I’m reflecting on some lessons learned from that project, other recent engagements and discussions to highlight some issues that need to be taken into account when designing and working with applications with a high number of dimensions. Some of them might be obvious but still worth mentioning and other issues also apply to applications with fewer dimensions.
The more dimensions, the more support for users
As the number of dimensions grows, you need to define valid intersections carefully. The reason lies in mathematics. A high number of dimensions increases the number of possible member combinations more than a high number of members in dimensions. If data does not require specification in a dimension, the intersection should be made invalid. This reduces the theoretical maximum amount of data. In my opinion, it also helps the user more than it hurts as it keeps the data clean.
Often, not all dimensions are required for all data. Make sure to set the dimensions only to that data which is required. This way you don’t bother the users with details that are not required and you keep the data clean and relevant. If the requirements change over time, you can always adjust the setup to require the dimensions.
A high number of dimensions requires automated data integration. The level of detail in the data grows, which makes manual data input painful so it should be an exception only while the bulk of the data is brought in using tools.
Analysing data requires different tools with more dimensions. Reports and data forms work at a high level, but for anything more granular you need a database or spreadsheet-based solution. This is because in a row/column-style grid you can only view a limited number of dimensions.

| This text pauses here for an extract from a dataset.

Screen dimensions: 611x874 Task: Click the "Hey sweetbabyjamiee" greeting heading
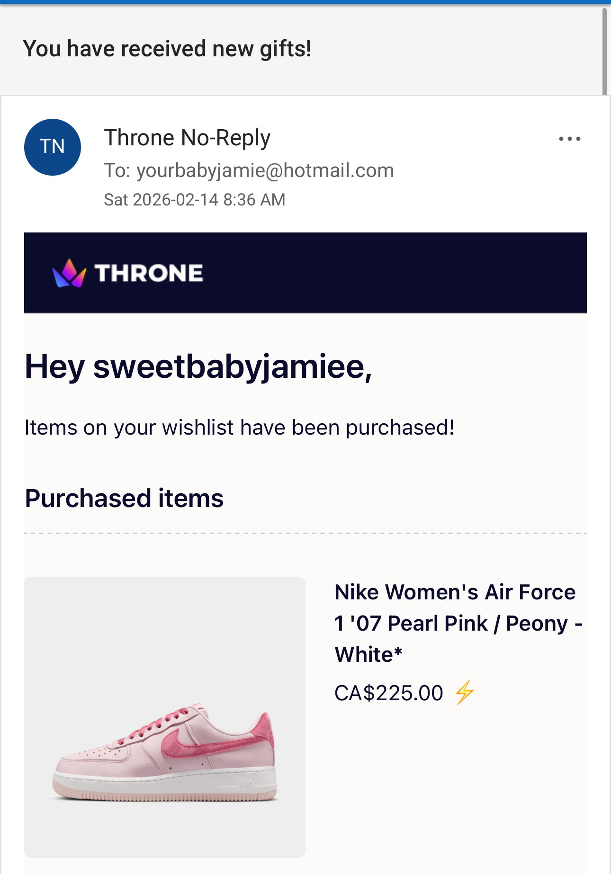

Granular but not transactional data
Since we are still talking about a consolidation application, let’s keep in mind that consolidation works best on balances, not transactions. A higher number of dimensions makes data more granular, but you should still avoid consolidating individual transactions because they don’t make sense at consolidated levels.
Transactional data should be converted into balances at some point of the process, as the tools allow. The conversion can take place in data integration or in a staging table outside the consolidation cube. As a last resort, the transactional data could be stored in the consolidation cube, but on members which are excluded from consolidation.
Only in very few companies does the whole variety of source systems provide high quality data meeting the granular requirements. This can be dealt with default rules at data integration for the base-level data. This way the effect of defaulting remains minor. If possible, the defaulted data could be marked in some way to ease analysis.
Scripting is a good way to make calculations and steer consolidation. This is nothing new, but with higher number of dimensions some aspects are worth noting. The amount of data is likely to grow, so avoid writing scripts depending on the number of members or the amount of data as much as you can. This should be taken into account in metadata design as well.
Write your scripts as widely as possible. Don’t define dimensions you don’t absolutely need to. This keeps the scripts efficient and “future-friendly” for eventual changes.
Even though possible with most of today’s consolidation tools, adding dimensions should not be the first solution in mind for more analysis capabilities. More dimensions mean always more challenges to users. But nonetheless, dimensions can be added, if necessary.
Provided the script is written efficiently, a higher number of dimension or members does not automatically mean longer processing times in calculation or consolidation. It’s the amount of data that does. Therefore, proper scripting and limiting valid intersections are important.